■ **What this task involves**
The expected response is the full listing, retyped exactly, without its images.

■ **Given records**
= = =

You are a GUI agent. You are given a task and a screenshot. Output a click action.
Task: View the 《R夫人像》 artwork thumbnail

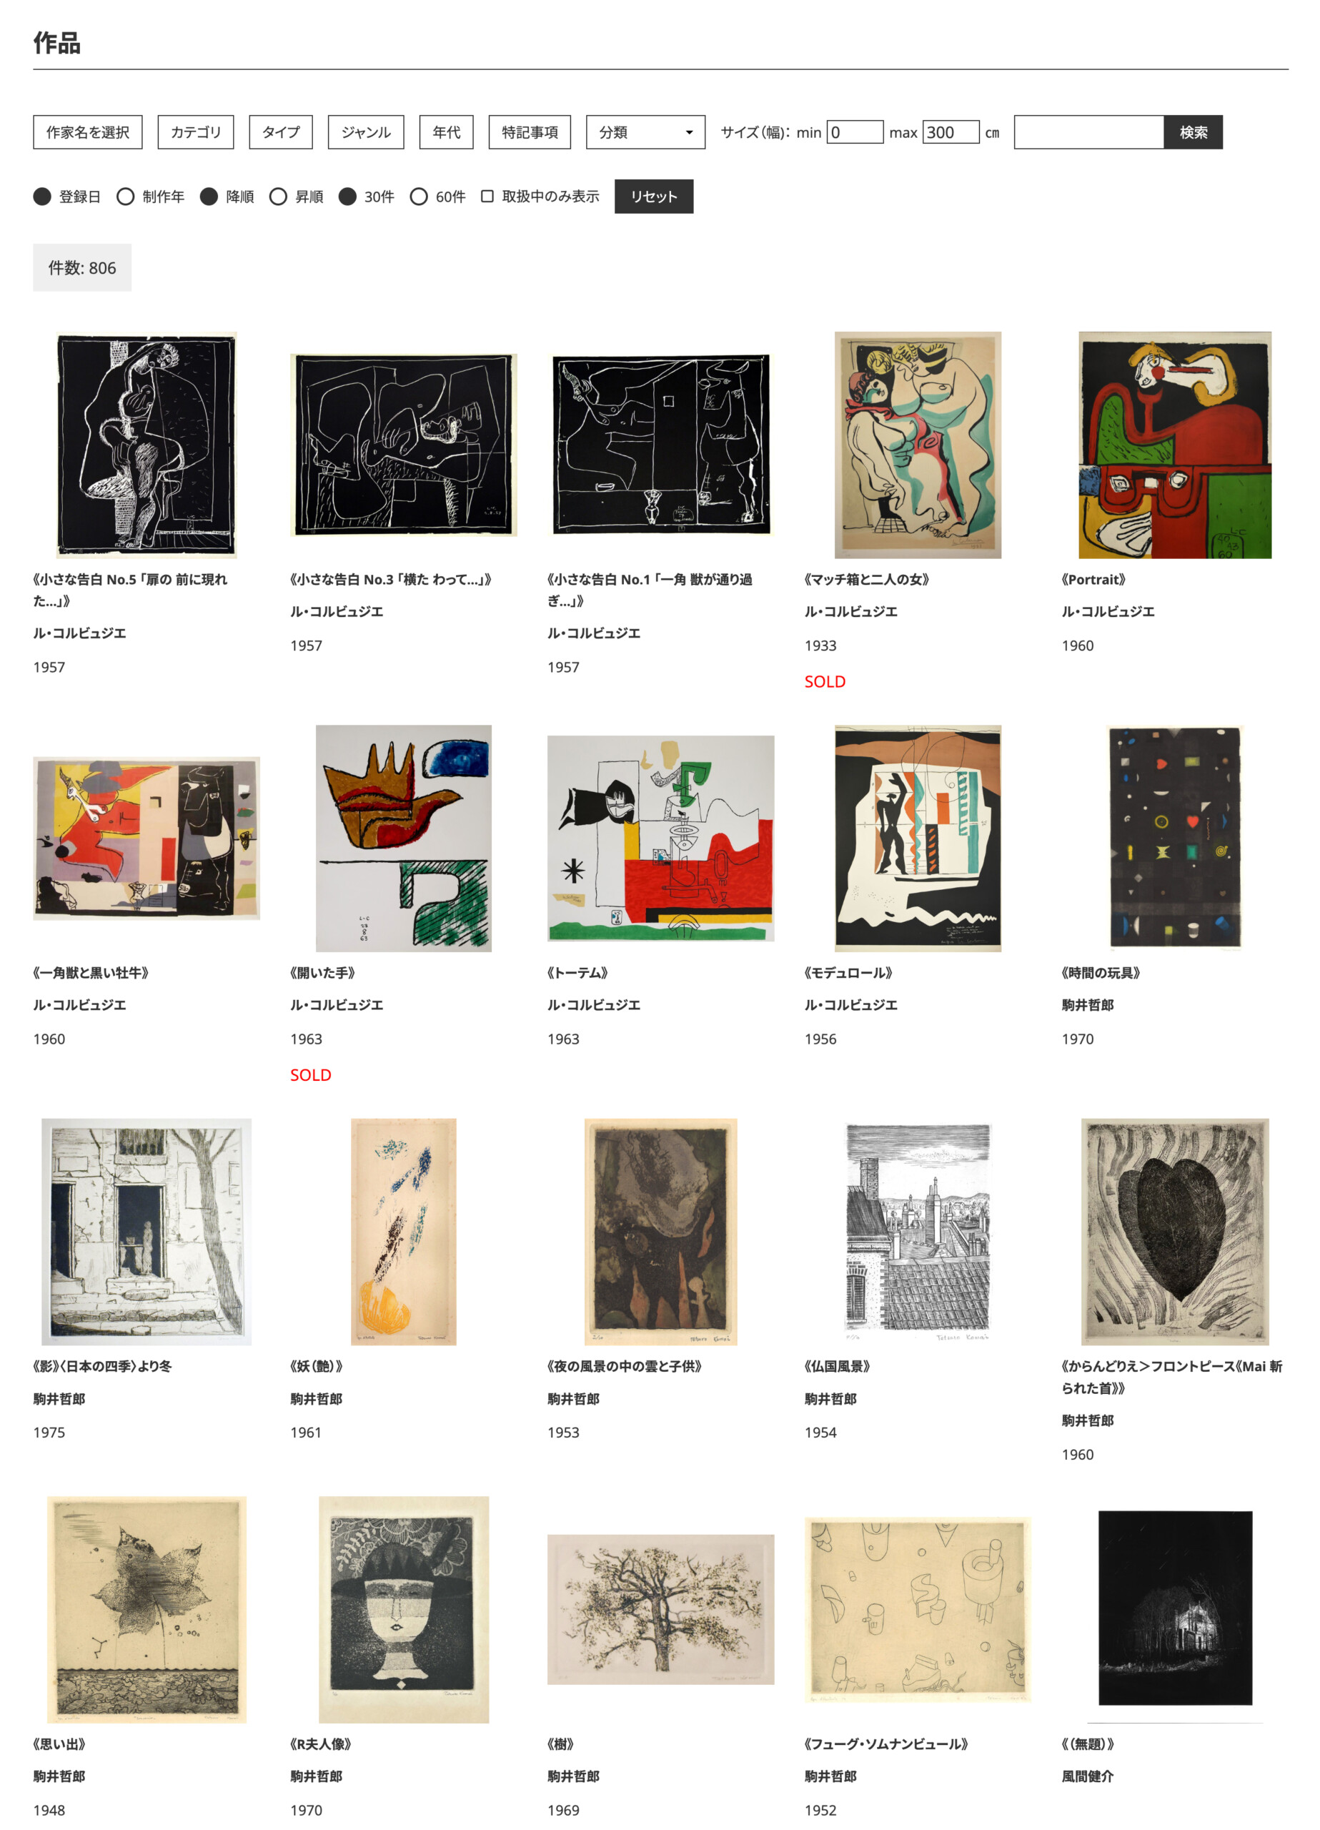403,1610
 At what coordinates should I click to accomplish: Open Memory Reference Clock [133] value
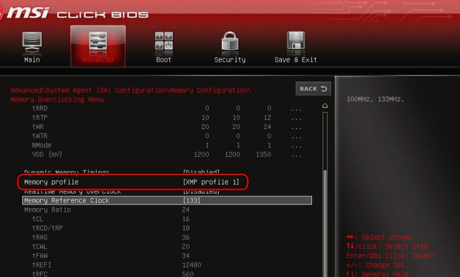coord(191,200)
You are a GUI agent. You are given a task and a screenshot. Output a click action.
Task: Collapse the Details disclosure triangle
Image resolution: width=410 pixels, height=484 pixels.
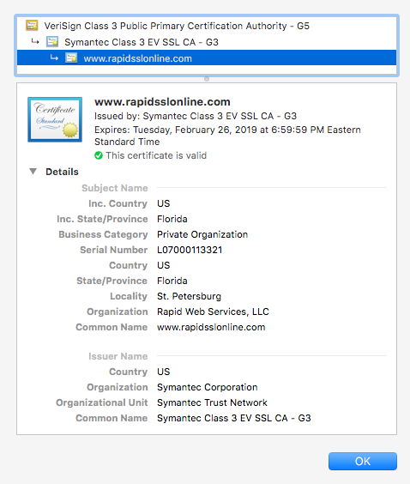pos(33,172)
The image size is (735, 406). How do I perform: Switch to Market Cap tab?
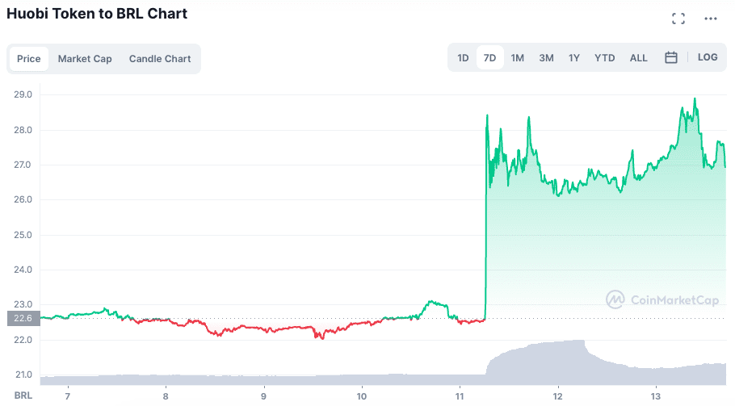click(85, 59)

= = =

■ **Your solution**
You are a GUI agent. You are given a task and a screenshot. Output a click action.
Task: View the 《R夫人像》 artwork thumbnail

403,1610
 At what coordinates should I click to accomplish: Open Memory Reference Clock [133] value
coord(191,200)
You are a GUI agent. You are given a task and a screenshot. Output a click action.
Task: Collapse the Details disclosure triangle
Image resolution: width=410 pixels, height=484 pixels.
pos(33,172)
The image size is (735, 406). How do I perform: Switch to Market Cap tab?
click(85, 59)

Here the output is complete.